PROVIDED INFORMATION >>
*****

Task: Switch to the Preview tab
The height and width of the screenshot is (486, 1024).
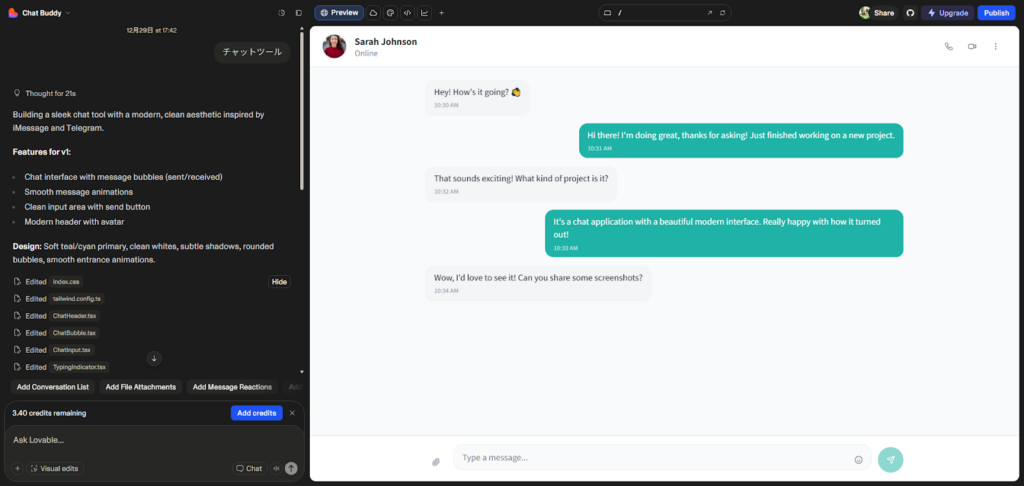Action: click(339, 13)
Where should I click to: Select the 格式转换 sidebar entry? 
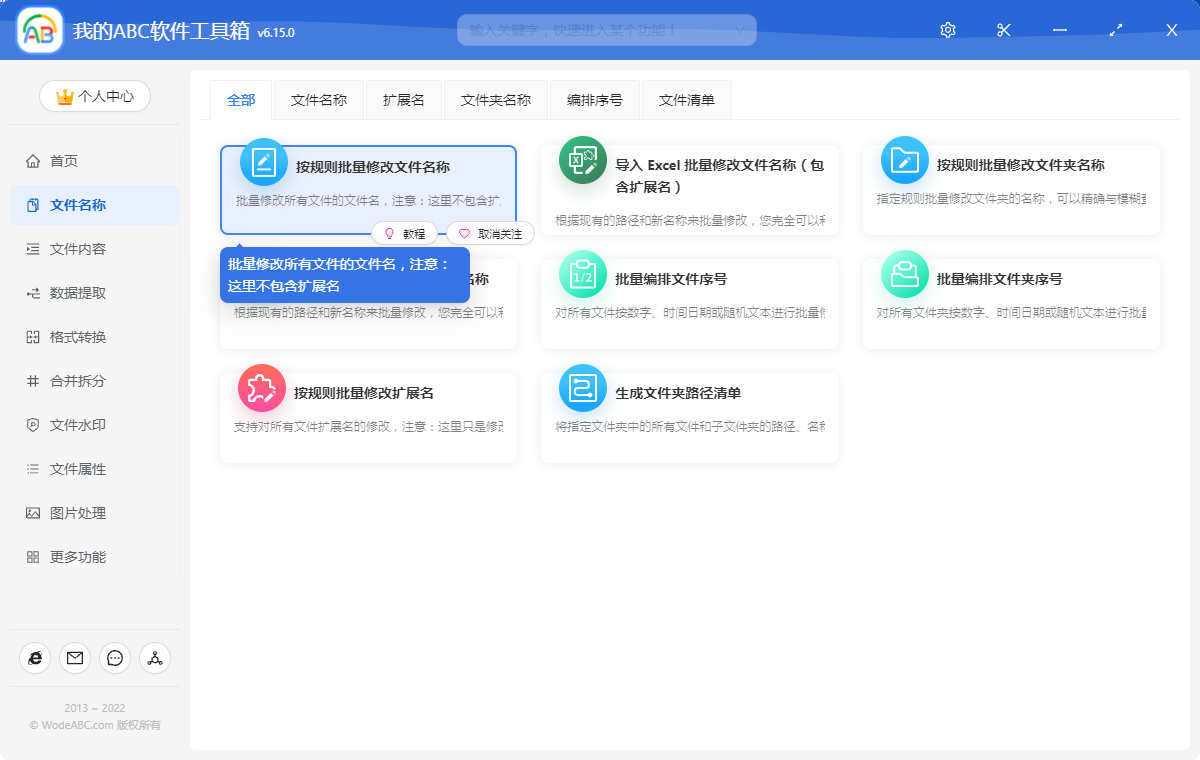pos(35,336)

*****

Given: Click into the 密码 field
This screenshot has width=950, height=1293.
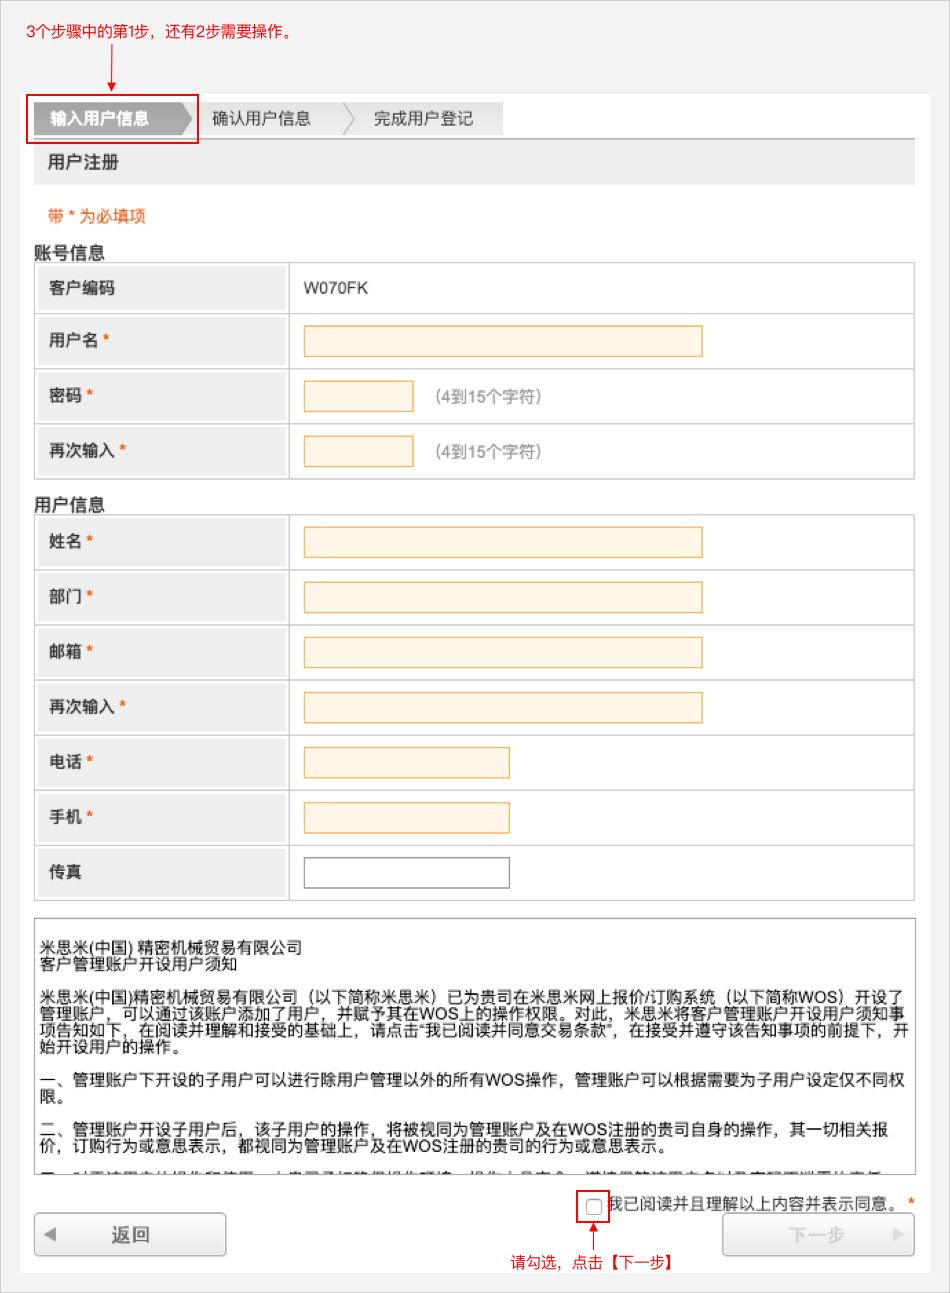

*****

In the listing above, locate the line containing "Given: Click into the 密码 field" and the line containing "This screenshot has width=950, height=1293.". Transcribe those two lines and everything between them, exactly as written.

THE ANSWER >>
Given: Click into the 密码 field
This screenshot has width=950, height=1293.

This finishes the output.